The defendants have identified a number of basic defenses that they wished to advance, in particular, the availability of federal and state statutes that extended protection to defendants, in relation to public emergencies. I ordered discovery to proceed limited to these issues. Defendants have produced a very large production of documents from their files, and the parties have exchanged contention interrogatories designed to identify the issues that needed to be explored in discovery. Discovery on the potential defenses is to be followed by motions and oral argument in early 2006.

All these activities have been regulated by regularly scheduled case management conferences. Lead attorneys have assisted me in fixing agenda items; reports are given as to all proceedings that have been conducted; issues are resolved; schedules are planned; and comments from attendees are solicited. Customarily, the courtroom is packed with attorneys and other persons and parties having interests in the proceedings. At all stages, the parties have been made to realize that an appropriate time will arise for serious settlement discussions. At this point, they are probably premature, and lead counsel seem also so to believe. With consent of the parties, I have appointed a board of three mediators who have committed to stand by for such time as they may be needed to help the parties — in this and in the other tracks of September 11 cases over which I preside.

These cases are in a much different state today than they were two years ago, in June 2003, when I decided the motions that the Court of Appeals now has reviewed. The liability cap is of substantially lesser importance, and counsel have cooperated in coordinating and moving these cases in a way that lends itself to efficient management.
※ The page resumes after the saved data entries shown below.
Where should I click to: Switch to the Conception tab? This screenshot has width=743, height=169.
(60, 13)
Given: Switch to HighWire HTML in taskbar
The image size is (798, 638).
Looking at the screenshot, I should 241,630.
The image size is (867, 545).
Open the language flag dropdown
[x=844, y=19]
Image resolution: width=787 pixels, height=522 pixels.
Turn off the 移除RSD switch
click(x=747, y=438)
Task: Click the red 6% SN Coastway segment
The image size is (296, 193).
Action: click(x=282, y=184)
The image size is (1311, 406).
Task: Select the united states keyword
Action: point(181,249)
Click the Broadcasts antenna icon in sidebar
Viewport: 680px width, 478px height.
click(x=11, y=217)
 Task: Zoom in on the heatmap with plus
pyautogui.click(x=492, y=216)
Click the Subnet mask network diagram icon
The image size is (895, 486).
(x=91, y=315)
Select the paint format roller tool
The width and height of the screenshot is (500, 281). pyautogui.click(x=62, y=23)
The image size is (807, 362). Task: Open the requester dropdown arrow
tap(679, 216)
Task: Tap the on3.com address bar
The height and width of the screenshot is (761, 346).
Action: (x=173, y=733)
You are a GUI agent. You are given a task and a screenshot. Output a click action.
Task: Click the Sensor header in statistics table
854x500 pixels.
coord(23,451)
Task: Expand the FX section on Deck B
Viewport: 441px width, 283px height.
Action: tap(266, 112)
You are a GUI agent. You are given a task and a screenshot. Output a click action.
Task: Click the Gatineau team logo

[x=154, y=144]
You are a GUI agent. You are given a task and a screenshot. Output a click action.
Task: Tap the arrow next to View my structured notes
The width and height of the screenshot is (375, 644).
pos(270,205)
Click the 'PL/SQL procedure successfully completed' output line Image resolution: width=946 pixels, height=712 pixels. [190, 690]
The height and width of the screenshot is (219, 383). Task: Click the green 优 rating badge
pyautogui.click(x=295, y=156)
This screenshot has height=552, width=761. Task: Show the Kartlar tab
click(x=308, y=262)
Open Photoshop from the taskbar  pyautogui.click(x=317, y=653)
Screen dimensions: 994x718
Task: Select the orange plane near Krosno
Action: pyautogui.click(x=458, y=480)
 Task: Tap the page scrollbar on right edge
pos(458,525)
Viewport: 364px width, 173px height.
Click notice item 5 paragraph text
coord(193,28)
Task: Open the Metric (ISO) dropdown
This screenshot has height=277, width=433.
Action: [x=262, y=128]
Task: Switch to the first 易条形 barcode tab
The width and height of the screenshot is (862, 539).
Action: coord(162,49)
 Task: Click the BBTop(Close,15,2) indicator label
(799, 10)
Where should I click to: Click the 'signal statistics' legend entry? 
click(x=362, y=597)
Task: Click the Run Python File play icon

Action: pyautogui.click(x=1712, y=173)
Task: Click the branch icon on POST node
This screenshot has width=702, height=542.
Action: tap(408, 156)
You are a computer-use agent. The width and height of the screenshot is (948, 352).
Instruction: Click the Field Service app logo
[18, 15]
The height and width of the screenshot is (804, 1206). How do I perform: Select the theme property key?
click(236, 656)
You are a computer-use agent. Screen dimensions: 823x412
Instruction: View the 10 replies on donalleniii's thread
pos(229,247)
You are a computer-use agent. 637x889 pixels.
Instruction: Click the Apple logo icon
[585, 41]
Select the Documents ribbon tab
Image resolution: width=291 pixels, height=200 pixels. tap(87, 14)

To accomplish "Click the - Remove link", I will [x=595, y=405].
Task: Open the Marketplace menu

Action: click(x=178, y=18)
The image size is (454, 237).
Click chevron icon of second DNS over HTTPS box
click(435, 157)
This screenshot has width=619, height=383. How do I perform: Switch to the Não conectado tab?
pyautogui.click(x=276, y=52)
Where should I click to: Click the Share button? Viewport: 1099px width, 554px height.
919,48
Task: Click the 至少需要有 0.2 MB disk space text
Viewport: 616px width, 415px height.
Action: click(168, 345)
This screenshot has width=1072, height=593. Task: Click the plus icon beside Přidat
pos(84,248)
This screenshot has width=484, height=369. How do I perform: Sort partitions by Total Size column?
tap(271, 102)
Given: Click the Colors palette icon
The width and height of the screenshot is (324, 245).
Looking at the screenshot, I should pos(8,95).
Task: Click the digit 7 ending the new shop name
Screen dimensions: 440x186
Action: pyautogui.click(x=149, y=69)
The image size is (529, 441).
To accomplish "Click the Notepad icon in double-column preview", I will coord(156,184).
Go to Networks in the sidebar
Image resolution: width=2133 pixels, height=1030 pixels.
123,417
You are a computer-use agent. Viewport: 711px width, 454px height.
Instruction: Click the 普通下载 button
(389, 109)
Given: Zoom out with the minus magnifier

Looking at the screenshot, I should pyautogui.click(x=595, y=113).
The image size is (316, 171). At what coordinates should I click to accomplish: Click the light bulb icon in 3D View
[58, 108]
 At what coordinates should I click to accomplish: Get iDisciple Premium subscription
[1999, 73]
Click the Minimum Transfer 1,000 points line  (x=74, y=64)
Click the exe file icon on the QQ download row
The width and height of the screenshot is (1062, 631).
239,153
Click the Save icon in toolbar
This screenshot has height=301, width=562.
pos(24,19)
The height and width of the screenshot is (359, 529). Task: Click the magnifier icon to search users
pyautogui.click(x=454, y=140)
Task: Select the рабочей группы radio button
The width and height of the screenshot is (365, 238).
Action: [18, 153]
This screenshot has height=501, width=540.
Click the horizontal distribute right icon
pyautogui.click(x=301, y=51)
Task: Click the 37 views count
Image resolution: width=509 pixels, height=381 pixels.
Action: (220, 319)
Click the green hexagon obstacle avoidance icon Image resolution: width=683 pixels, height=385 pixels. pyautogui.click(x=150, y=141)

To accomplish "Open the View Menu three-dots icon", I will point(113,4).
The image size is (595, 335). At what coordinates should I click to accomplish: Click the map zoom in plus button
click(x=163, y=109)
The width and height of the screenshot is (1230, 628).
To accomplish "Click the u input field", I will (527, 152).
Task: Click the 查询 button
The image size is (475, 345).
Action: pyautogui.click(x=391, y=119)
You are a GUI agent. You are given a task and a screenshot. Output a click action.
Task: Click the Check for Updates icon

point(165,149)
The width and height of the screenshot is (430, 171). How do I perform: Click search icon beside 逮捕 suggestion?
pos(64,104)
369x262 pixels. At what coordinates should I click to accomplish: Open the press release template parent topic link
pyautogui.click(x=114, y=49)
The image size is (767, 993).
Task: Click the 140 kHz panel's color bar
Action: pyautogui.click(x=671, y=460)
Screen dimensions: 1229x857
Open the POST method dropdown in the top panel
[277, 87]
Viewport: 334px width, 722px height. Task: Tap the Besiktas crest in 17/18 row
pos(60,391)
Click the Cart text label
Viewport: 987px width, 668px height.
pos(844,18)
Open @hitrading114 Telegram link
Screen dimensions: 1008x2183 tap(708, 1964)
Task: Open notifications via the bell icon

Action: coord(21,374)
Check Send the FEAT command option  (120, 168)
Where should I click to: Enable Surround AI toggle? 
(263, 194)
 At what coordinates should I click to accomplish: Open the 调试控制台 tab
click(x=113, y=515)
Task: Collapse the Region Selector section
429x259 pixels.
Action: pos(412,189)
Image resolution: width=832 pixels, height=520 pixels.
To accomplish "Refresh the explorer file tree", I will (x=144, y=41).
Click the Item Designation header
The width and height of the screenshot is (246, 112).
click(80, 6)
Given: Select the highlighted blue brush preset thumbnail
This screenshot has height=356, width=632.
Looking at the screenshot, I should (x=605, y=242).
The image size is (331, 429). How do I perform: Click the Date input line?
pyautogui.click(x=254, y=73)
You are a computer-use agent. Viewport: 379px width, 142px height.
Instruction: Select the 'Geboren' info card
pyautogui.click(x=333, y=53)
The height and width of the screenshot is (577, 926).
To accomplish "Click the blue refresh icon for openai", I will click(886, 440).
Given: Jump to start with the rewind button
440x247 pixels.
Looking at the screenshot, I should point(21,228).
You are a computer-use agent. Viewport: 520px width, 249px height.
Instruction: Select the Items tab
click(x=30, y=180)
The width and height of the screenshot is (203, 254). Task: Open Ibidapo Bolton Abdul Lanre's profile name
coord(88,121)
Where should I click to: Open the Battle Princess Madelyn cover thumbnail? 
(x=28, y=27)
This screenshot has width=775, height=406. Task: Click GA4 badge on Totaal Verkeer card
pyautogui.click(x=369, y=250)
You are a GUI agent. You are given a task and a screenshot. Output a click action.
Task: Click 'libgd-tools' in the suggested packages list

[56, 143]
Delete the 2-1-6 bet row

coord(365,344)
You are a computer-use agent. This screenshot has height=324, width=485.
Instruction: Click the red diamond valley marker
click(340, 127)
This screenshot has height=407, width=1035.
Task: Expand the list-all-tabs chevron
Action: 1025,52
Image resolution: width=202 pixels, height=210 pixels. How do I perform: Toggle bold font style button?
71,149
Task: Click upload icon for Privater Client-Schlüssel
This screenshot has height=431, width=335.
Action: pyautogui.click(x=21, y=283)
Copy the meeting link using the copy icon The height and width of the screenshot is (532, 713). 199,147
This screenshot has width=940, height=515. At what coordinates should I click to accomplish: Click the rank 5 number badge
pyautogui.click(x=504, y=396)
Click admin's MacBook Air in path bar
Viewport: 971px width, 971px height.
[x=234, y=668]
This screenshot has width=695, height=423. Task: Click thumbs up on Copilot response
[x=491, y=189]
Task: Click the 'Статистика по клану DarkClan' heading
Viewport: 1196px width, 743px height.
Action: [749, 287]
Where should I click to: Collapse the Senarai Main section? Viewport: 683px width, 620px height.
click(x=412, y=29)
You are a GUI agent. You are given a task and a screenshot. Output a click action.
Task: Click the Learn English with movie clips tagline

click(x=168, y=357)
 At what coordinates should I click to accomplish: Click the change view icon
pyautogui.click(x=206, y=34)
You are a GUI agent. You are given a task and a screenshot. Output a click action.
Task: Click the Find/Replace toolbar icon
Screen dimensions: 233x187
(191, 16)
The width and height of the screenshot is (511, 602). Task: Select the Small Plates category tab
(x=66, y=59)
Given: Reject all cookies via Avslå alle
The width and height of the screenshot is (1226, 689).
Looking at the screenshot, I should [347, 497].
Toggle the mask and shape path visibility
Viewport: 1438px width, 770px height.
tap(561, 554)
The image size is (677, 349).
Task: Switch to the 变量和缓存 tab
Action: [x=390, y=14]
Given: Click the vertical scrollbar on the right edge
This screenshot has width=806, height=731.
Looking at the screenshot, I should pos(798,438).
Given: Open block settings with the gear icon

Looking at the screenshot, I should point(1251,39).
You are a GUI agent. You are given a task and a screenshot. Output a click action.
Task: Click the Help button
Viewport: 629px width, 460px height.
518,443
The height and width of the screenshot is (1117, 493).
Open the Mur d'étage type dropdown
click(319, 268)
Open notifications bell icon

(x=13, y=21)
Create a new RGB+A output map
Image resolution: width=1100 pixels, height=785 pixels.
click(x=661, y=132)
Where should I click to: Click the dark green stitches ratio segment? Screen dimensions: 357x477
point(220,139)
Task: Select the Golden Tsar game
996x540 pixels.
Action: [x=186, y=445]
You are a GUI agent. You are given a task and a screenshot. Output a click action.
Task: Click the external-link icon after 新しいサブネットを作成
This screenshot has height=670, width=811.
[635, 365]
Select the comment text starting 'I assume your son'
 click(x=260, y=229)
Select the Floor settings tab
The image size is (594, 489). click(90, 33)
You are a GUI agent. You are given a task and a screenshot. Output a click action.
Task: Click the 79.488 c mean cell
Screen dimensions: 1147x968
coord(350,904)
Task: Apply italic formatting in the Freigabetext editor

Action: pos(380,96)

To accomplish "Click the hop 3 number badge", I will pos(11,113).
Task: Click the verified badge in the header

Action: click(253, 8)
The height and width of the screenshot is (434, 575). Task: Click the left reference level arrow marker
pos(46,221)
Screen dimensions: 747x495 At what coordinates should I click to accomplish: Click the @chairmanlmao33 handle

The Court of Appeals, in its dicta, commented that ATSSSA "supersedes state-law claims only with respect to damages remedies for injuries arising out of or relating to the terrorist-related aircraft crashes of September 11," McNally v. The Port Authority of New York and New Jersey, No. 03-7698, slip op. at 43 (2d Cir. July 14, 2005) and that the Act further provides that the "substantive law for decision in any such suit shall be derived from the law, including choice of law principles, of the State in which the crash occurred unless such law is inconsistent with or preempted by Federal law." ATSSSA § 408(b)(2). The Court of Appeals concluded that ATSSSA displaces, "not the substantive standards governing liability, but only the state-law damages remedies." McNally, slip op. at 44. Specifically, the Court of Appeals did not agree with my ruling that September 29, 2001 (or, presumably, any date) should demark federal and state jurisdiction, or that there should be a geographical limitation to the World Trade Center site in fixing jurisdiction. And, emphasizing that point, the Court of Appeals stated that Congress' intent to preempt state law related to "state-law remedies for damages claims arising out of those crashes." The Court of Appeals allowed that "there will be some claims" with a relationship that may be "`too tenuous, remote, or peripheral,'" Id. at 45 (quoting New York State Conf. Of Blue Cross and Blue Shield Plans v. Travelers, 514 U.S. 645, 661 (1995)), to qualify for pre-emptive status, but commented that "a definitive line" should not now be drawn.

Given the progress of these cases in federal court and the reasoning in the Second Circuit's dicta, I hereby adopt the reasoning in the remand decision and find jurisdiction accordingly. Should a time arise when subject matter jurisdiction again might be challenged, for the defense is not waivable, there will be opportunity again to re-visit the issue, in the context of a more developed record.

SO ORDERED.


Summaries of

In re World Trade Center Disaster Site Litigation

United States District Court, S.D. New York
Jul 22, 2005
21 MC 100 (AKH) (S.D.N.Y. Jul. 22, 2005)
Case details for

In re World Trade Center Disaster Site Litigation

Case Details

Full title:IN RE WORLD TRADE CENTER DISASTER SITE LITIGATION

Court:United States District Court, S.D. New York

Date published: Jul 22, 2005

Citations

21 MC 100 (AKH) (S.D.N.Y. Jul. 22, 2005)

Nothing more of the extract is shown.